今年も、バッハシリーズが終わった。入場者数を集計した結果、およそ6割の入りとのことで、少し寂しかったが、バッハを愛好する方々が集まってくださったことがよくわかる非常に温かく強い反応が返ってきて、「このシリーズを続けていてよかった」と満足の気持ちで帰途に就いた。演奏には不本意な点もあったが、そうしたところを改善して、また1年後に聴いていただきたいと思う。
今日、嬉しかったことの一つは、何人もの昔の教え子と再会できたことだった。ドイツ、フランス、イギリスなどから一時帰国中の人もいて、それぞれが元気に活動していることを知り、彼らの成長に関わることのできた喜びを味わい直した。

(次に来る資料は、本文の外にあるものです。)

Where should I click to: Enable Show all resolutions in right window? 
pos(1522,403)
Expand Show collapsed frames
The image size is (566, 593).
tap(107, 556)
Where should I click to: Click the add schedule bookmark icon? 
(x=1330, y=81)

国内組も、なかなかよく頑張っている。25年ほど前に初めて私のレッスンを受けに来たIさんは、子供が小学校に入学したのを機会に活動を再開し、プロのオーケストラで働いたり、20人もの弟子を指導していると言う。また、桐朋芸術短大に社会人学生として入学し、今年の春まで教えたSさんは、音楽教室に就職して、アマチュアの人たちの指導を始めたと話していた。彼女は、一般の大学でオーケストラに入っていたが、その後OLとなったものの、どうしても専門的にヴァイオリンを学びたいと考えて短大にやってきた。そして、念願が叶って音楽関係の職を得たのである。

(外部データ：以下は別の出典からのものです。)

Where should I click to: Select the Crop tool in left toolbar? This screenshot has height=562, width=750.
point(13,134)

私は、生徒を指導するとき、いつも「これでよいのだろうか」と心の中で自問自答を繰り返している。時には、生徒から満足な結果が返ってこなくて自信を失いかけることもある。だが、私の関わった弟子たちがこうして強かに活動している様子を見聞きすると、元気を与えられる。「私のレッスンから何かを学び取ってくれているのだ」と思える幸せは、何物にも代え難い。その意味でも、今日は幸福な1日であった。

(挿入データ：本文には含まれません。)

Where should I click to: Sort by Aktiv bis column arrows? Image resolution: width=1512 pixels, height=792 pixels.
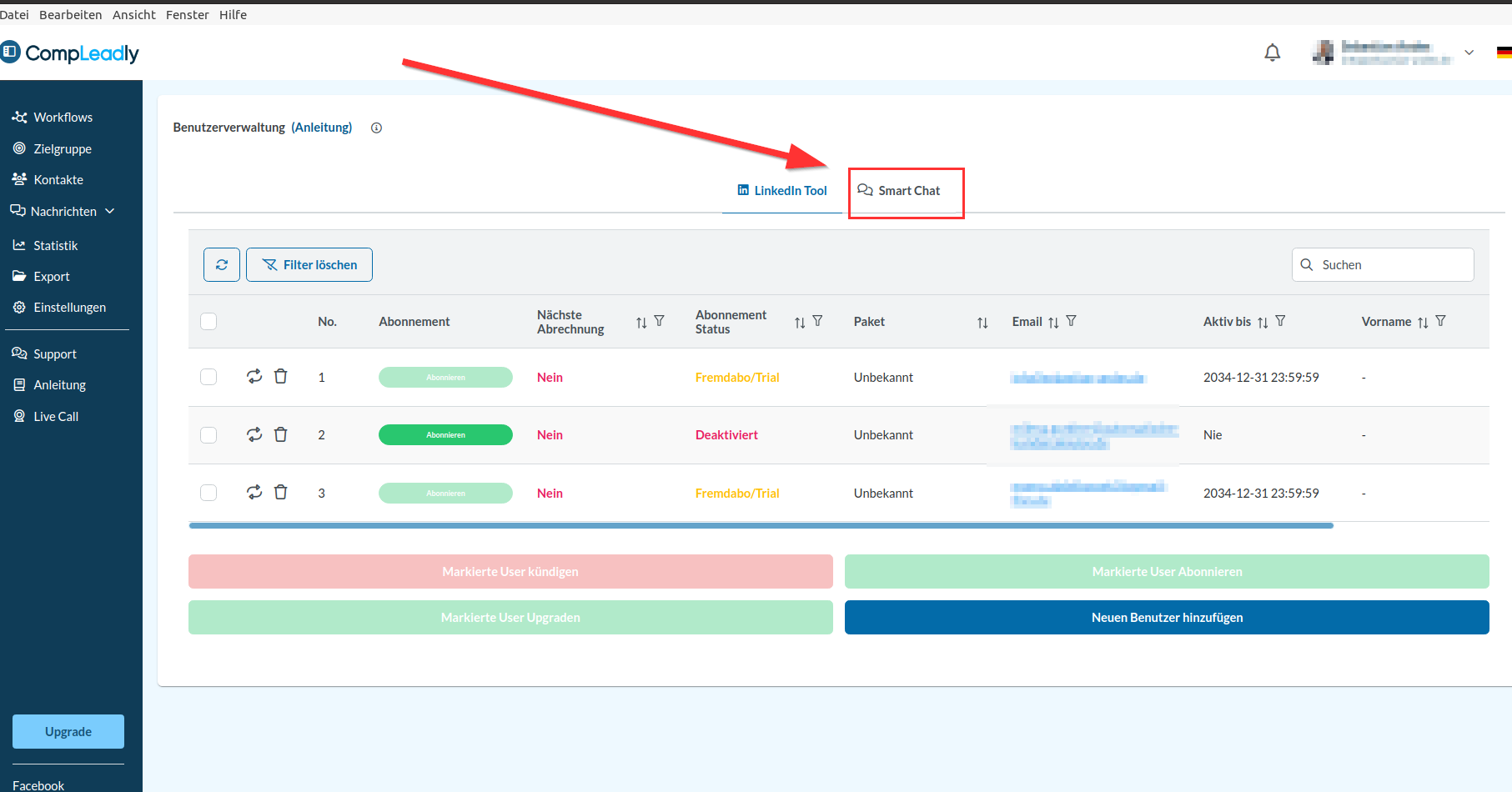pyautogui.click(x=1263, y=323)
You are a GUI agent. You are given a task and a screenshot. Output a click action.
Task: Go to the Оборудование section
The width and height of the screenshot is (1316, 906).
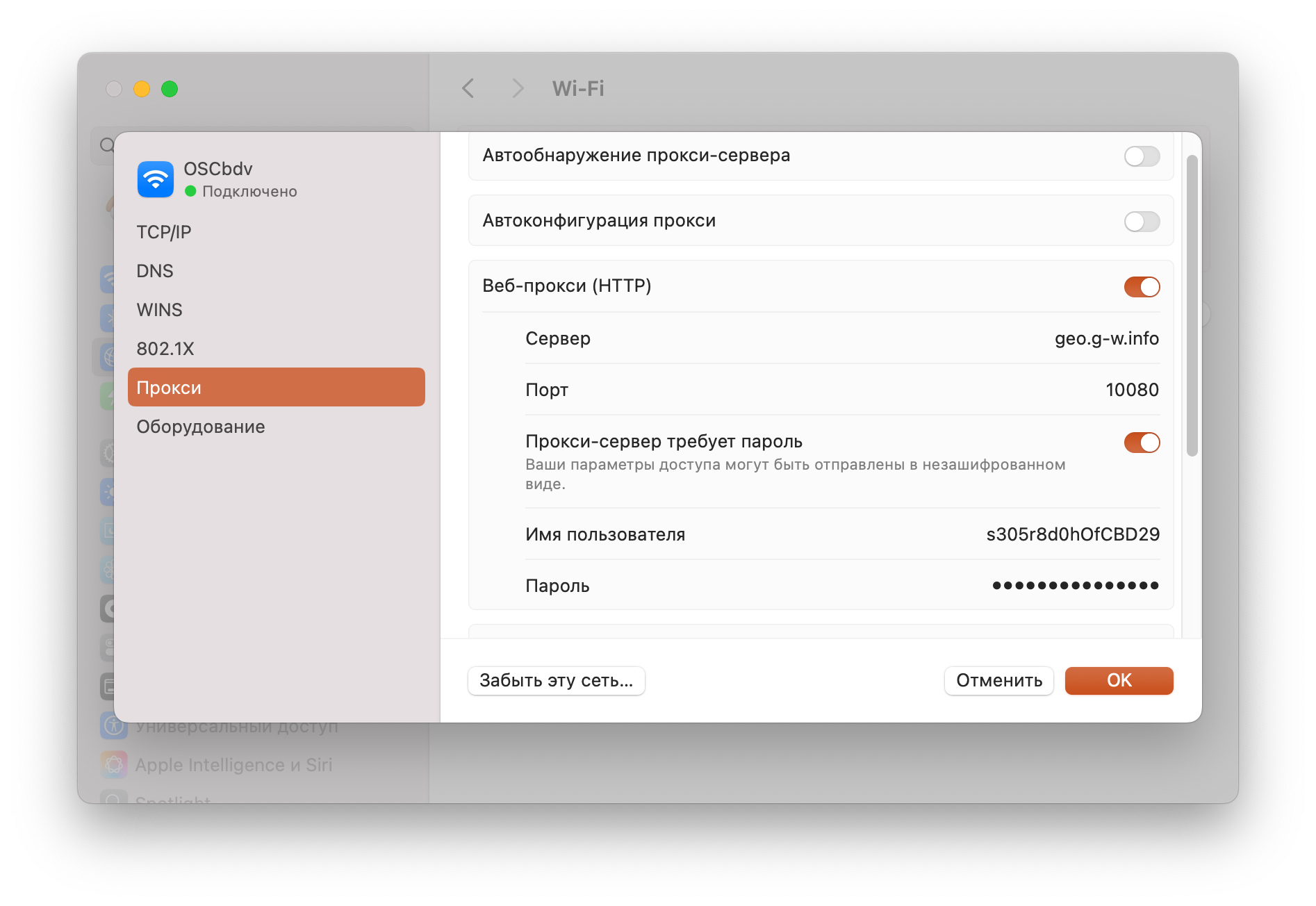[x=201, y=427]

アルコールにまったく強くないくせに、今夜は酒を飲み過ぎて、酔いつぶれてしまった。だが、それは幸せな酩酊であった。明日からは、またたくさんのレッスンをしなければならない。だが、その一つ一つが生徒たちの血となり、肉となるのだと思うと、元気が出てくる。29日まで猛烈に教え、それから年賀状を書き、私のノルマである窓のガラスふきをすれば、新しい年がやってくる。そこまで、もうひとがんばりである。
この日を終えるに当たって、無事に今日の演奏を終えることができた喜びに感謝し、お集まりくださった皆様に心からお礼を申し上げたい。明日はクリスマスイブ、そして25日のクリスマスがやってくる。これをお読みくださるすべての方々に、「メリークリスマス」のメッセージをお送りし、今日の日記を閉じることにする。